Copy out all of the data below, swapping every "Data Rescue" for "Backup Manager" and changing nothing else.

Given data:

----

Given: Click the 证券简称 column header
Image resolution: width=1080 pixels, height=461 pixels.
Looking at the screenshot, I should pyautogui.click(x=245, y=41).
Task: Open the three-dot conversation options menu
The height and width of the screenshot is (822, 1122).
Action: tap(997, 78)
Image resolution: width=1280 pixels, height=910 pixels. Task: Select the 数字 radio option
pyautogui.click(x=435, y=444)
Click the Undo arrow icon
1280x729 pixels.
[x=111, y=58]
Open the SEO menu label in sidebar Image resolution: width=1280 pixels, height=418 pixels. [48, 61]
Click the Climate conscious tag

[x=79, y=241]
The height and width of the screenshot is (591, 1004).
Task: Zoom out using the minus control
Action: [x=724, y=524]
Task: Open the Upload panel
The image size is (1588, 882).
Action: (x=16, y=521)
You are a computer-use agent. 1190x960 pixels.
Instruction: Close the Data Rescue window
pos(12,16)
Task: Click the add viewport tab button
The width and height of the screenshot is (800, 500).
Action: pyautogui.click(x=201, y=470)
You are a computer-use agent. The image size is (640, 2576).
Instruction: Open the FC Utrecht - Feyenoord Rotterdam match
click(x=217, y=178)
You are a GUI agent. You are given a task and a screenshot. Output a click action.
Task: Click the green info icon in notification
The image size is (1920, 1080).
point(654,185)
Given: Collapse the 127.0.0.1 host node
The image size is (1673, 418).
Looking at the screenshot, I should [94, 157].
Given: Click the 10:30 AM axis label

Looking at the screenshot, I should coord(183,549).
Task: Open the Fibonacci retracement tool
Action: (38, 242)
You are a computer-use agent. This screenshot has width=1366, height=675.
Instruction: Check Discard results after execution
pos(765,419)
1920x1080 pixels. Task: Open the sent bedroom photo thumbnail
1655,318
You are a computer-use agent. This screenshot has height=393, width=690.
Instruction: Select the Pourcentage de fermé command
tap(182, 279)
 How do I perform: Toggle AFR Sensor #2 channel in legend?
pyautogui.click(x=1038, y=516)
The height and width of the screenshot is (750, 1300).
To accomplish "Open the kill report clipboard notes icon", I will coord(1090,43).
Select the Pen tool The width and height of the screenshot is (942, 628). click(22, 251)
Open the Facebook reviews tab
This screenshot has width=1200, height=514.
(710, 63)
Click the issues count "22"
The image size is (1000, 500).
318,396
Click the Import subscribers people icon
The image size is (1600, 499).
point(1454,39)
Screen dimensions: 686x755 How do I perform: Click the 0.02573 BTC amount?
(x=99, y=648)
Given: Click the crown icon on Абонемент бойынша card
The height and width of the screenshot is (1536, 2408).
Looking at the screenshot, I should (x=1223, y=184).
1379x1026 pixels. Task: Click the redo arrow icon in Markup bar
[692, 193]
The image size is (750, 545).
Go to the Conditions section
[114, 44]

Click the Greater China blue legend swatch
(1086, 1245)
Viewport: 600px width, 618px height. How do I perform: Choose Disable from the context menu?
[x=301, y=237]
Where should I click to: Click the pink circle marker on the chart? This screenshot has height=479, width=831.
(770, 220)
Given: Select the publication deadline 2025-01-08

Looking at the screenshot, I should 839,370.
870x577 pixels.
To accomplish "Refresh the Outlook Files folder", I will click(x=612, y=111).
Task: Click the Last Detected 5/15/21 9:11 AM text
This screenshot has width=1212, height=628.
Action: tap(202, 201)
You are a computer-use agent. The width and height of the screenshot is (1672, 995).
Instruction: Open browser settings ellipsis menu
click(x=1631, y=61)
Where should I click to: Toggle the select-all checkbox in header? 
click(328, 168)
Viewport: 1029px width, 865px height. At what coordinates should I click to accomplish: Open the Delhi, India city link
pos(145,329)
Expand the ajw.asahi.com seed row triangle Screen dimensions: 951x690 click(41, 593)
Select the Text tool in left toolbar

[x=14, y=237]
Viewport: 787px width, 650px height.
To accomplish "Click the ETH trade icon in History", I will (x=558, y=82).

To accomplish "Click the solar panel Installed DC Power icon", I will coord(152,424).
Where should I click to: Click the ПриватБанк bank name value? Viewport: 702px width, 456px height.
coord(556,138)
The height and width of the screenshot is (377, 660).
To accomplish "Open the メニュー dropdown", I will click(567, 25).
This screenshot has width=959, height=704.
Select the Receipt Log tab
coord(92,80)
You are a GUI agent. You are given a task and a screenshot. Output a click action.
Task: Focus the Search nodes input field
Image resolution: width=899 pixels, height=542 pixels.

----

Answer to this problem:
Given: Click the 证券简称 column header
Image resolution: width=1080 pixels, height=461 pixels.
Looking at the screenshot, I should pyautogui.click(x=245, y=41).
Task: Open the three-dot conversation options menu
The height and width of the screenshot is (822, 1122).
Action: tap(997, 78)
Image resolution: width=1280 pixels, height=910 pixels. Task: Select the 数字 radio option
pyautogui.click(x=435, y=444)
Click the Undo arrow icon
1280x729 pixels.
[x=111, y=58]
Open the SEO menu label in sidebar Image resolution: width=1280 pixels, height=418 pixels. [48, 61]
Click the Climate conscious tag

[x=79, y=241]
The height and width of the screenshot is (591, 1004).
Task: Zoom out using the minus control
Action: [x=724, y=524]
Task: Open the Upload panel
The image size is (1588, 882).
Action: (x=16, y=521)
You are a computer-use agent. 1190x960 pixels.
Instruction: Close the Backup Manager window
pos(12,16)
Task: Click the add viewport tab button
The width and height of the screenshot is (800, 500).
Action: pyautogui.click(x=201, y=470)
You are a computer-use agent. The image size is (640, 2576).
Instruction: Open the FC Utrecht - Feyenoord Rotterdam match
click(x=217, y=178)
You are a GUI agent. You are given a task and a screenshot. Output a click action.
Task: Click the green info icon in notification
The image size is (1920, 1080).
point(654,185)
Given: Collapse the 127.0.0.1 host node
The image size is (1673, 418).
Looking at the screenshot, I should [94, 157].
Given: Click the 10:30 AM axis label

Looking at the screenshot, I should coord(183,549).
Task: Open the Fibonacci retracement tool
Action: (38, 242)
You are a computer-use agent. This screenshot has width=1366, height=675.
Instruction: Check Discard results after execution
pos(765,419)
1920x1080 pixels. Task: Open the sent bedroom photo thumbnail
1655,318
You are a computer-use agent. This screenshot has height=393, width=690.
Instruction: Select the Pourcentage de fermé command
tap(182, 279)
 How do I perform: Toggle AFR Sensor #2 channel in legend?
pyautogui.click(x=1038, y=516)
The height and width of the screenshot is (750, 1300).
To accomplish "Open the kill report clipboard notes icon", I will coord(1090,43).
Select the Pen tool The width and height of the screenshot is (942, 628). click(22, 251)
Open the Facebook reviews tab
This screenshot has width=1200, height=514.
(710, 63)
Click the issues count "22"
The image size is (1000, 500).
318,396
Click the Import subscribers people icon
The image size is (1600, 499).
point(1454,39)
Screen dimensions: 686x755 How do I perform: Click the 0.02573 BTC amount?
(x=99, y=648)
Given: Click the crown icon on Абонемент бойынша card
The height and width of the screenshot is (1536, 2408).
Looking at the screenshot, I should (x=1223, y=184).
1379x1026 pixels. Task: Click the redo arrow icon in Markup bar
[692, 193]
The image size is (750, 545).
Go to the Conditions section
[114, 44]

Click the Greater China blue legend swatch
(1086, 1245)
Viewport: 600px width, 618px height. How do I perform: Choose Disable from the context menu?
[x=301, y=237]
Where should I click to: Click the pink circle marker on the chart? This screenshot has height=479, width=831.
(770, 220)
Given: Select the publication deadline 2025-01-08

Looking at the screenshot, I should 839,370.
870x577 pixels.
To accomplish "Refresh the Outlook Files folder", I will click(x=612, y=111).
Task: Click the Last Detected 5/15/21 9:11 AM text
This screenshot has width=1212, height=628.
Action: tap(202, 201)
You are a computer-use agent. The width and height of the screenshot is (1672, 995).
Instruction: Open browser settings ellipsis menu
click(x=1631, y=61)
Where should I click to: Toggle the select-all checkbox in header? 
click(328, 168)
Viewport: 1029px width, 865px height. At what coordinates should I click to accomplish: Open the Delhi, India city link
pos(145,329)
Expand the ajw.asahi.com seed row triangle Screen dimensions: 951x690 click(41, 593)
Select the Text tool in left toolbar

[x=14, y=237]
Viewport: 787px width, 650px height.
To accomplish "Click the ETH trade icon in History", I will (x=558, y=82).

To accomplish "Click the solar panel Installed DC Power icon", I will coord(152,424).
Where should I click to: Click the ПриватБанк bank name value? Viewport: 702px width, 456px height.
coord(556,138)
The height and width of the screenshot is (377, 660).
To accomplish "Open the メニュー dropdown", I will click(567, 25).
This screenshot has width=959, height=704.
Select the Receipt Log tab
coord(92,80)
You are a GUI agent. You are given a task and a screenshot. Output a click action.
Task: Focus the Search nodes input field
Image resolution: width=899 pixels, height=542 pixels.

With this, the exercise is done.